The next year, Kimmel won the Pikes Peak Ascent, which she still counts as her signature victory.
"It was my first big win in a race that I had gained so much respect for," she said. "Finishing the race itself is an achievement for anyone, and it was the quintessential race, at that time of my life, for me as mountains in general are what I live for ... a huge part of who I am."
Meanwhile, Kimmel settled in the little town of Silverton (population just more than 600) and took over the running of little coffeehouse Café Mobius. When she wasn't working, she was running on the trails around town in the huge Weminuche Wilderness Area.
When she discovered the La Sportiva Mountain Cup series, she knew right away it was for her. It gave her a chance to travel to parts of the country she'd never seen, while running races tailored to her talent.

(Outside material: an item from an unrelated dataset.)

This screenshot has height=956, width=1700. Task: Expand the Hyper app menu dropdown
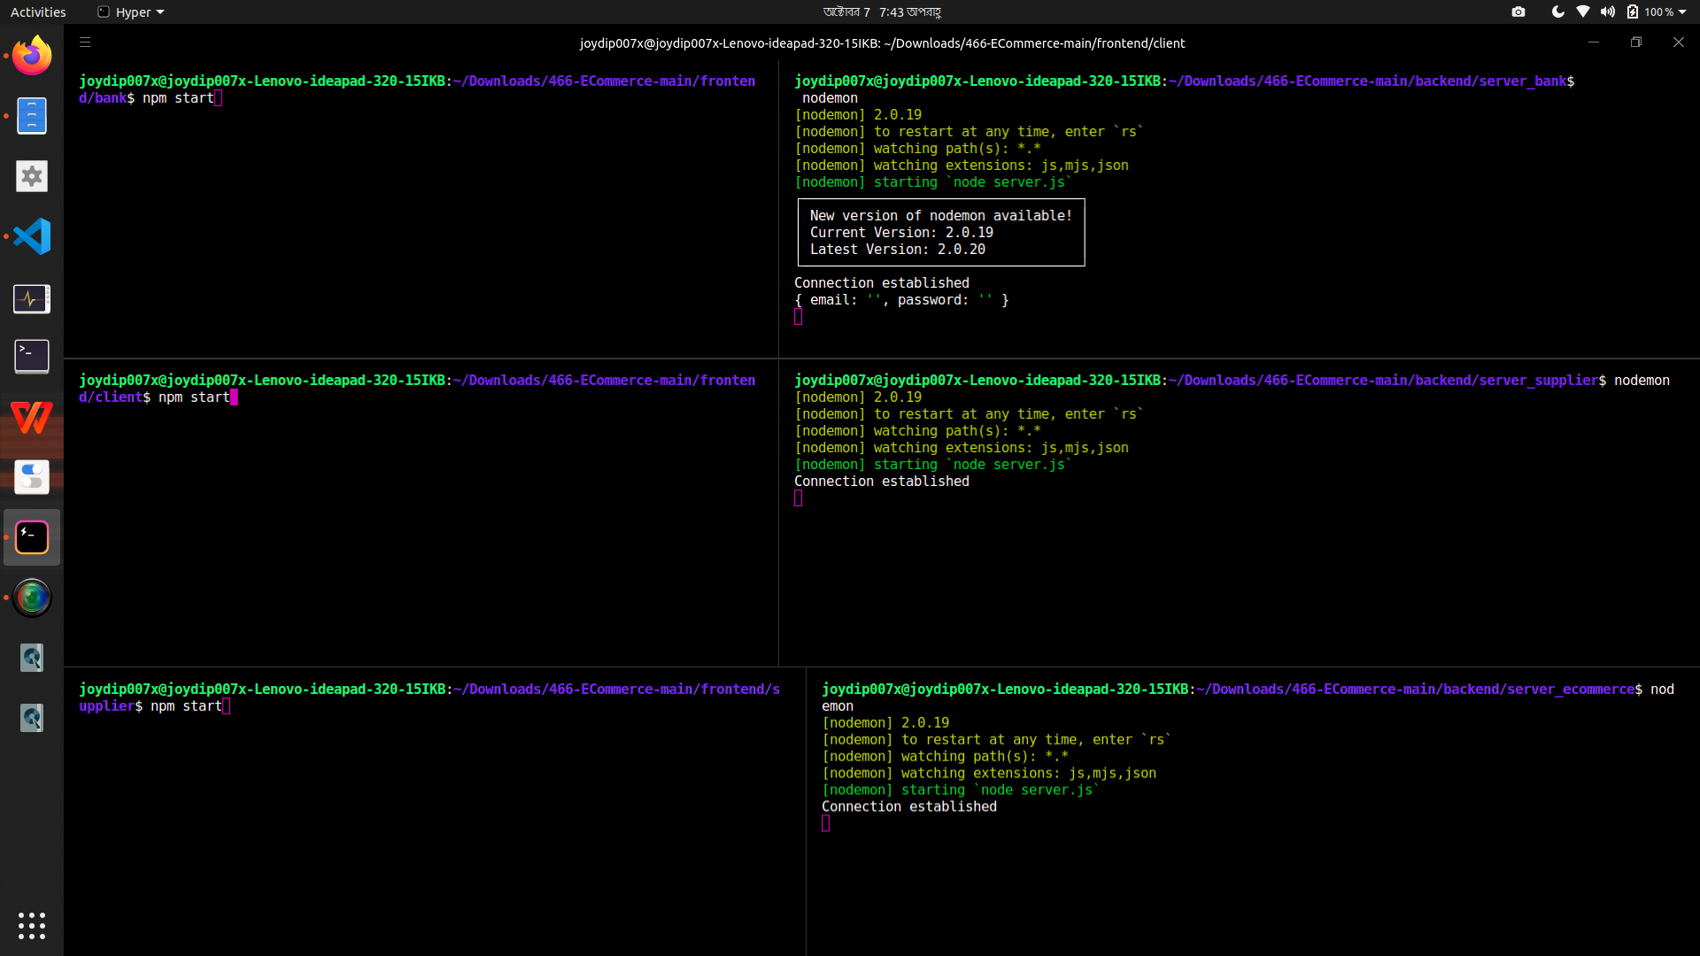132,12
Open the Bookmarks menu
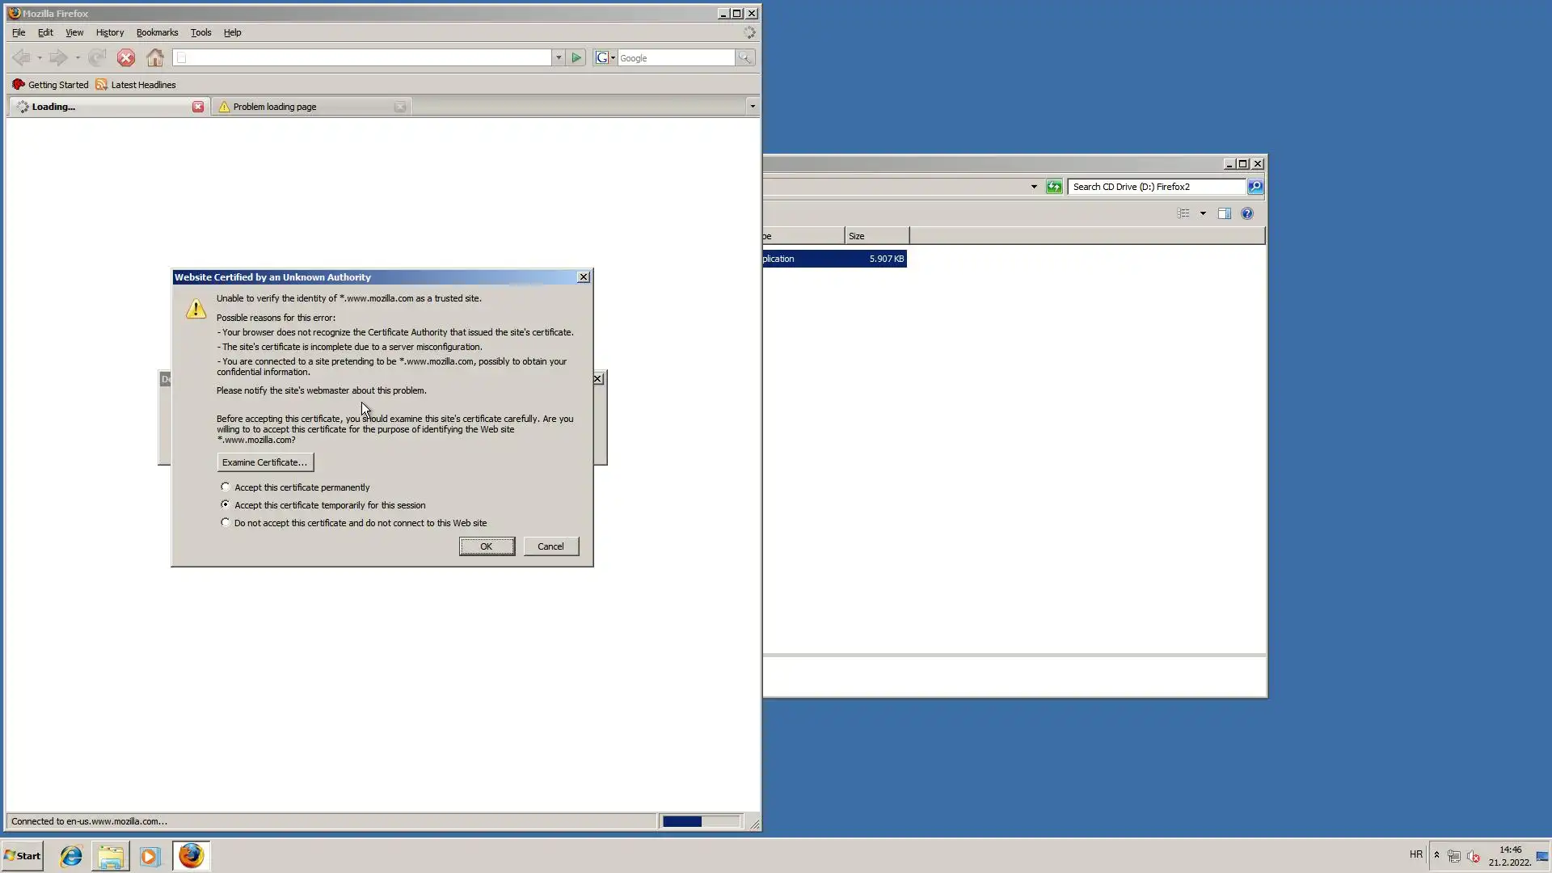This screenshot has height=873, width=1552. 157,32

"It ended up that the style of most of the races is more trail than mountain, which was and still is my favorite style of running," she says.
But trying to maintain training, travel and her small business proved to be too much. Kimmel constantly stressed over her cafe, and sold it early this year. Now, she's hoping that her stress levels decrease and her running and quality of life improve.
"I had no extra time and energy for anything," she said. "I was simply exhausted all the time."
Since the sale, she's been able to spend more time with friends and family and, of course, travel to Nepal. As she finishes up her spring training quest on the far side of the world, she's eager to see how this year turns out. She believes she has a shot to win a sixth straight La Sportiva Mountain Cup title, but isn't taking anything for granted.
Maria Dalzot, for instance, is right behind her in the points standings and, says Kimmel, "You never know who and when someone will pop up."
One thing is certain: When Kimmel is running on trails, surrounded by beauty, she's in a perfect place. Running -- like a wonderful cup of coffee or mountain vistas -- makes her happy.
"She's probably one of the nicest people I compete against or with," said Erholtz, who won the Pikes Peak ascent in 2008 and 2010. "You just don't feel like there's any alternative motive when you're talking with her. It's truly that she's just a good person who will get to know you and have a good time.
"When the gun goes off she's serious and she wants to win, like we all do. But she's just downright nice and laid-back. I really enjoy her."